:: Dataset entries ::
____

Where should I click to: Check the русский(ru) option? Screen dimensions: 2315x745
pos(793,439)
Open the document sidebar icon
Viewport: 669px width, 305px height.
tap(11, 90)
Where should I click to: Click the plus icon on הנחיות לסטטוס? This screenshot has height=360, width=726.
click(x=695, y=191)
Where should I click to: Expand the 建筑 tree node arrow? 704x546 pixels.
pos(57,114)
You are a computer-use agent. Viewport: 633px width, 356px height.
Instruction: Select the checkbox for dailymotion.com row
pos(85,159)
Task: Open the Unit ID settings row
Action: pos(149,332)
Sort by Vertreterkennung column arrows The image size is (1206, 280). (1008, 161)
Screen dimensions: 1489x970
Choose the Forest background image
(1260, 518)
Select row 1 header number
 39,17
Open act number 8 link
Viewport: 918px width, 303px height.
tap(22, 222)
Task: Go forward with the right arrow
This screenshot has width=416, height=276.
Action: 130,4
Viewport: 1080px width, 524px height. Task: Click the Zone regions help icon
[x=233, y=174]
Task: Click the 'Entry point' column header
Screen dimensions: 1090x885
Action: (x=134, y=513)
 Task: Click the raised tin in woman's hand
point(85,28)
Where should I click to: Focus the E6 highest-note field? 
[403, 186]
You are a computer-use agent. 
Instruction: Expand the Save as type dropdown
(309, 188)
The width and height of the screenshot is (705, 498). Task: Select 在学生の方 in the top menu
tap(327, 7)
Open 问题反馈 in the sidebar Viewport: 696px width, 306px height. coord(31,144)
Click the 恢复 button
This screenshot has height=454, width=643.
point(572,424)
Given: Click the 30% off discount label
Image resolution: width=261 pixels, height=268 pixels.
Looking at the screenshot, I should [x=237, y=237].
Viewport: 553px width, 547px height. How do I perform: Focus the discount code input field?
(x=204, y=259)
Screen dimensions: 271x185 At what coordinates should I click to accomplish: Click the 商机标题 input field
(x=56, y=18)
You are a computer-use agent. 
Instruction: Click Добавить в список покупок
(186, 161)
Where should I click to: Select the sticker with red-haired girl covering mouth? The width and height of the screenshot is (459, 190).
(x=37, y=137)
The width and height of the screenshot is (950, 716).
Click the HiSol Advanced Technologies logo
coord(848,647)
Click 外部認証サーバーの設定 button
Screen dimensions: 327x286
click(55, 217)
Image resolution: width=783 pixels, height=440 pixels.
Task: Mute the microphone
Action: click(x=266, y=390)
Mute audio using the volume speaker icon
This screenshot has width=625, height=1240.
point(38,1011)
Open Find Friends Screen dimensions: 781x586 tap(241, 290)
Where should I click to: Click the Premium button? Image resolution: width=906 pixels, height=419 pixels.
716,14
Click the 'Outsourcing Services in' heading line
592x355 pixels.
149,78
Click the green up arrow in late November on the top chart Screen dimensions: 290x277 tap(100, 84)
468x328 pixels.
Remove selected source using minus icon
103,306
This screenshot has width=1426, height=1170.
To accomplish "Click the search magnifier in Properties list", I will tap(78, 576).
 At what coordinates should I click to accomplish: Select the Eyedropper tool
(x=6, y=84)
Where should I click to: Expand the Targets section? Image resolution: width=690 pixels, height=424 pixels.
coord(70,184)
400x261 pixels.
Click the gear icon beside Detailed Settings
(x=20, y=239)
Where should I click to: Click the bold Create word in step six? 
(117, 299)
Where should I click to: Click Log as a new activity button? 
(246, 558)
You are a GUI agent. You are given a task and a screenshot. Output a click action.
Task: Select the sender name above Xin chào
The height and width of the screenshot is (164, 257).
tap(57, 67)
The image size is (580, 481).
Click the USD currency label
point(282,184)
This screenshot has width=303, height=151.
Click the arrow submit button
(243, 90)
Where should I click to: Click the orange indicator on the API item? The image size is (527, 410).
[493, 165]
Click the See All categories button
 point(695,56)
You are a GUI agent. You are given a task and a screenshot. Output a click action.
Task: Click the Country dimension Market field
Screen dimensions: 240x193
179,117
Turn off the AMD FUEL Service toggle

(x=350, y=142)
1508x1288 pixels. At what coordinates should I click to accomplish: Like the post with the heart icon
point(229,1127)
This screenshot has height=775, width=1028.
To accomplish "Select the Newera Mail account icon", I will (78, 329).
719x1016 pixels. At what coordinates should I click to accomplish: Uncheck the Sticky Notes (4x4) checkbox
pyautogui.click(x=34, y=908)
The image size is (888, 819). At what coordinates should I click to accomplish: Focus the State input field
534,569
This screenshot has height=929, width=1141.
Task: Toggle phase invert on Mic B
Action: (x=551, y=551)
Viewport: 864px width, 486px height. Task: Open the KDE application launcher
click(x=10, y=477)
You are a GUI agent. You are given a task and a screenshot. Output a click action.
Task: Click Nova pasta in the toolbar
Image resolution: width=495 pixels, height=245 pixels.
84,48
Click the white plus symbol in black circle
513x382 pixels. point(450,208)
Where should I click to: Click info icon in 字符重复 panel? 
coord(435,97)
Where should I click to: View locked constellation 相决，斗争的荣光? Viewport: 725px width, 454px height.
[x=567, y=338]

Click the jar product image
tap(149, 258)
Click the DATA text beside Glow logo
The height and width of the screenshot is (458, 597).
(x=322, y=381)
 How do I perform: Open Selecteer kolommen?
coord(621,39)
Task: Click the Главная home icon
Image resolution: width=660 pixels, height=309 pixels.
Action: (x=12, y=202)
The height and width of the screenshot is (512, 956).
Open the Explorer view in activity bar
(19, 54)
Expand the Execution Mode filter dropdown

____

:: The task ::
Pull out each line of the entries that contains "column".

:: Solution ::
Sort by Vertreterkennung column arrows The image size is (1206, 280). (1008, 161)
Task: Click the 'Entry point' column header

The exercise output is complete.